Le soir même, on joue une impro immersive de plus chez lui. Les premières minutes, j’ai du mal à croiser son regard. Pour ce soir, la suivante n’est pas là, mais l’amertume est déjà présente de mon coté.
Mais le naturel amical reprend ses droits, et finalement, sans l’ombre de cette concurrente qui a déjà gagné, je profite de lui comme d’un ami comme les autres.
Face à Face
Au festival, tout se passe à merveille, jusqu’au face à face. Alors que nous célébrons le succès de la troupe, entre nous, ou presque, il arrive avec elle à son bras.
Ma gorge se serre autant que mes poings. Je détourne si vite le regard que je n’ai pas le temps de la détailler.
Ils sont en bout de table, mon bout de table, à seulement quelques centimètres. Je lis dans les yeux de mes amies du soutien, de l’empathie, et de la solidarité.
L’envie de quitter la table et de rentrer chez moi est surpassée par la fierté (pour une fois) et le soutien de mes potes.
Mes yeux ne se posent ni sur elle, ni sur lui. Ils ne font pas partie de mon champ de vision, ni de mon champ de conversation. L’indifférence est un mépris facile.
A cet instant, je me dis que je ne pourrais plus jamais le regarder. Ma rage est telle, mon cerveau est en boucle sur ma jalousie.
Qu’a-t-elle de plus que moi ?
Nous avons l’air aux antipodes, sage et intellectuelle versus perdue et intuitive. J’étais sans doute une erreur de parcours, et lui aussi, mais là maintenant je ne peux en convenir. Je ne vois que l’injustice et toutes les insécurités physiques et intellectuelles qui m’habitent.

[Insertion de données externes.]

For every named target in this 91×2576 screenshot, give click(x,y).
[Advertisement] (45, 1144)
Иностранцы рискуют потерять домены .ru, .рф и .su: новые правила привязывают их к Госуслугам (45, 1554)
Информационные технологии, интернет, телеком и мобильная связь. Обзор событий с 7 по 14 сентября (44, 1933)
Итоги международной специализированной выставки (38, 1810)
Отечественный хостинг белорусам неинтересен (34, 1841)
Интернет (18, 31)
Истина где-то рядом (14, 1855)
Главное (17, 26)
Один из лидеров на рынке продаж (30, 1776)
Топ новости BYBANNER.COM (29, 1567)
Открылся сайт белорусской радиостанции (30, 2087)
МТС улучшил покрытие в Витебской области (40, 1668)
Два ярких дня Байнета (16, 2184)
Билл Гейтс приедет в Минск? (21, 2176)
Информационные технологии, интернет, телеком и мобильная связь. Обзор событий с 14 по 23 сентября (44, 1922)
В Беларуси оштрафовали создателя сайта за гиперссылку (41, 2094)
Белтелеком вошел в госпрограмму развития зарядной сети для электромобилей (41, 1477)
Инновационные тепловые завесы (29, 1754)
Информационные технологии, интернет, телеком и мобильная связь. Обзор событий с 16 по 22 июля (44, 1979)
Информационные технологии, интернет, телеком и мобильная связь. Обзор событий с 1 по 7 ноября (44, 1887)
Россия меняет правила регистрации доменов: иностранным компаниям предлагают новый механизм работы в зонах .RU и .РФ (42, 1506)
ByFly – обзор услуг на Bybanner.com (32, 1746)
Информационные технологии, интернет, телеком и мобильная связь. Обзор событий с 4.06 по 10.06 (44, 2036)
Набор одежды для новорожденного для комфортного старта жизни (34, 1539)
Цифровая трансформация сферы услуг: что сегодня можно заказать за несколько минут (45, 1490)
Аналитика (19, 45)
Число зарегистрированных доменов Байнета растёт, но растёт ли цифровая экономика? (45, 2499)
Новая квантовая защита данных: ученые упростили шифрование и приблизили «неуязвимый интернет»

Finalement, elle part et nous laisse entre nous. Une fois encore, le naturel revient. Mon regard peut de nouveau se poser sur lui, sans rage ou désir de violence. C’est déjà ça.
La mauvaise surprise
Si j’étais préparée à la voir le samedi, je ne m’attendais pas du tout à l’apercevoir le dimanche.
Pass illimité pour 3 jours de spectacle, je n’avais pas prévu qu’il y inviterait ma « rivale ».
Je sais que « rivale », il n’y a pas, il n’y a jamais eu et il n’y aura jamais. Maintenant que tout ça est digéré, je le sais, pourtant, sur le moment c’est comme ça que je la vois.
Quand ma pote et moi arrivons, quand A. nous fait signe en nous désignant les deux places qu’il nous a réservé, je ne vois pas tout de suite les têtes de ses deux voisins. C’est en passant devant que mon coeur se serre. Il est là et elle aussi. Super.
Un regard entendu avec ma pote, et nous nous mettons d’accord sans rien dire. Nous ferons tout pour les éviter. Une boule de jalousie m’empêche de bien respirer.
A. s’en va, on quitte la salle, on passe devant eux. Je peine à les regarder, ça me brûle presque les pupilles. Ma voix intérieure la traite de tous les noms. Je souris rapidement, nous allons voir un autre spectacle. Ciao.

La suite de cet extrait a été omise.